Doctoral Speaking Skills Talks - Anup Agarwal

— 5:00pm

Location:
In Person - Reddy Conference Room, Gates Hillman 4405

Speaker:
ANUP AGARWAL , Ph.D. Student
Computer Science Department
Carnegie Mellon University

https://108anup.github.io/

Designing Congestion Control Algorithms with Performance Guarantees

Congestion control algorithms (CCAs) are a key enabler (or limiter) of the performance of networked applications on the Internet and data centers. CCAs determine the rate at which different flows should send traffic, aiming to share network resources fairly and efficiently. Despite decades of research and their performance-critical nature, CCAs are largely designed through heuristics and human intuition.
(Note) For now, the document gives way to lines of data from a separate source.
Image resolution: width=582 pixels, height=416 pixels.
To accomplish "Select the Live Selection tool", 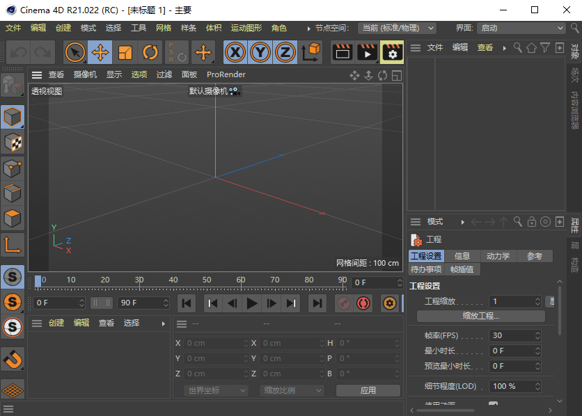I will click(75, 51).
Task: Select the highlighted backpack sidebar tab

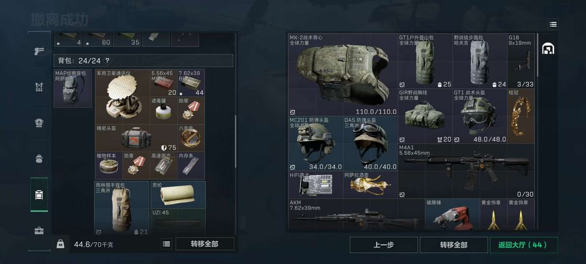Action: pos(39,194)
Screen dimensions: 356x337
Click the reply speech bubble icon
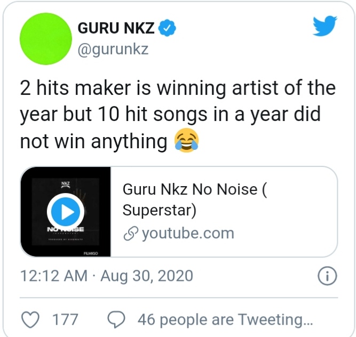click(x=116, y=319)
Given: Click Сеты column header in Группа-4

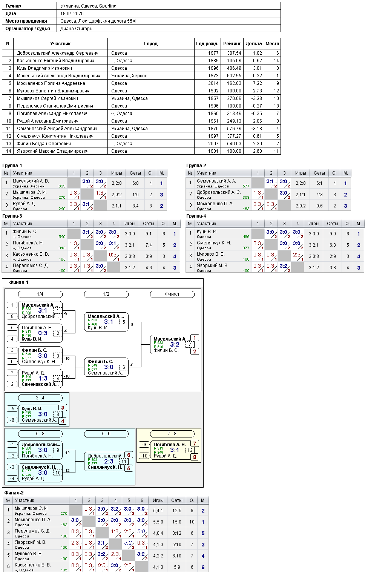Looking at the screenshot, I should click(x=333, y=224).
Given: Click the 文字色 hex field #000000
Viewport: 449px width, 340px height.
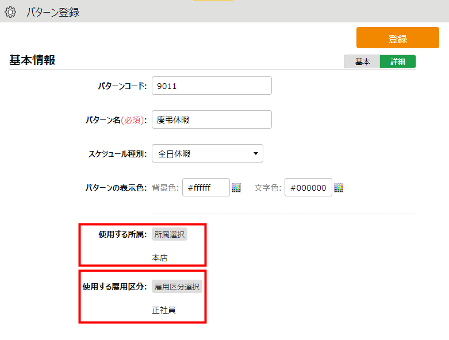Looking at the screenshot, I should click(308, 188).
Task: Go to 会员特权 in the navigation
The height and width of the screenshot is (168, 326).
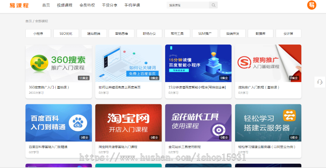Action: click(x=87, y=5)
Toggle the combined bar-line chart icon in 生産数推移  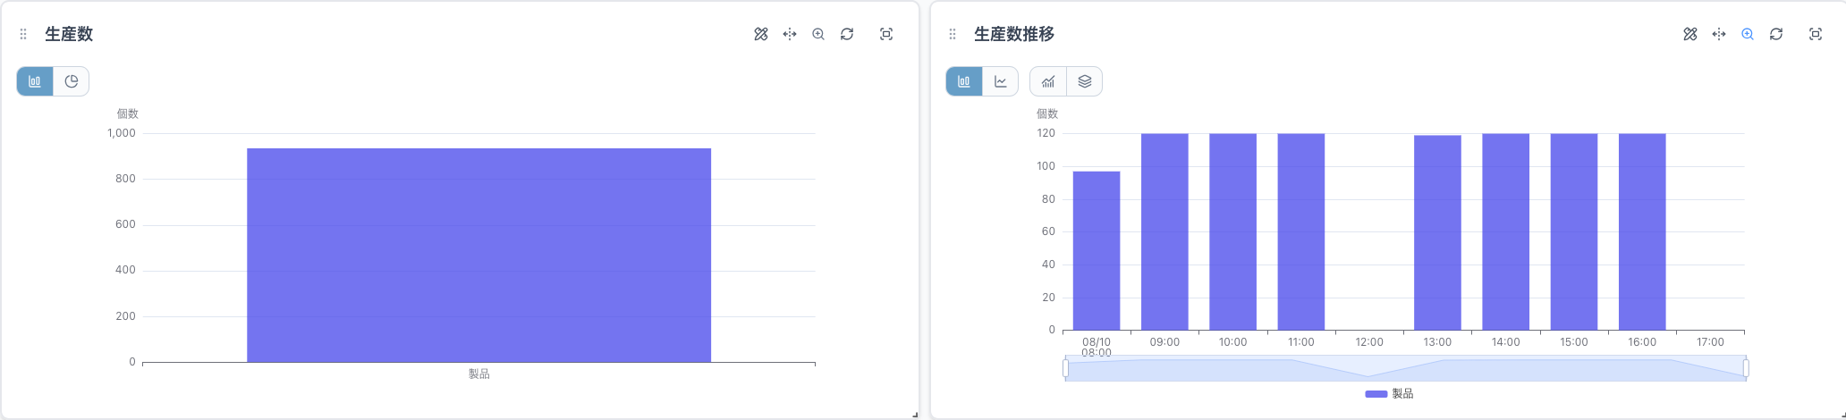pos(1048,81)
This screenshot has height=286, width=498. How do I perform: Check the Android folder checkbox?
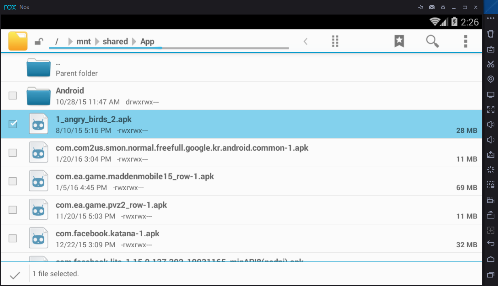(13, 95)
As a result, our community continuously discovers new ways in which CCAs fail, i.e., exhibit severe unfairness, underutilization, or congestion. My work develops tools to formally reason about CCA performance and designs CCAs that can provably guarantee performance even under challenging network conditions.

In this talk, I will present a part of my work that introduces abstractions to reason about CCA behavior through the mechanisms that CCAs use to coordinate fairness. CCAs operate in partially observable environments: they cannot directly observe link capacities or competing flows. To share network resources fairly, CCAs (implicitly) communicate fair shares through observable signals such as delay or loss. For instance, Reno, a historically popular CCA, encodes the fair share as proportional to "1/sqrt(loss rate)". We refer to such communication mechanisms as contracts. 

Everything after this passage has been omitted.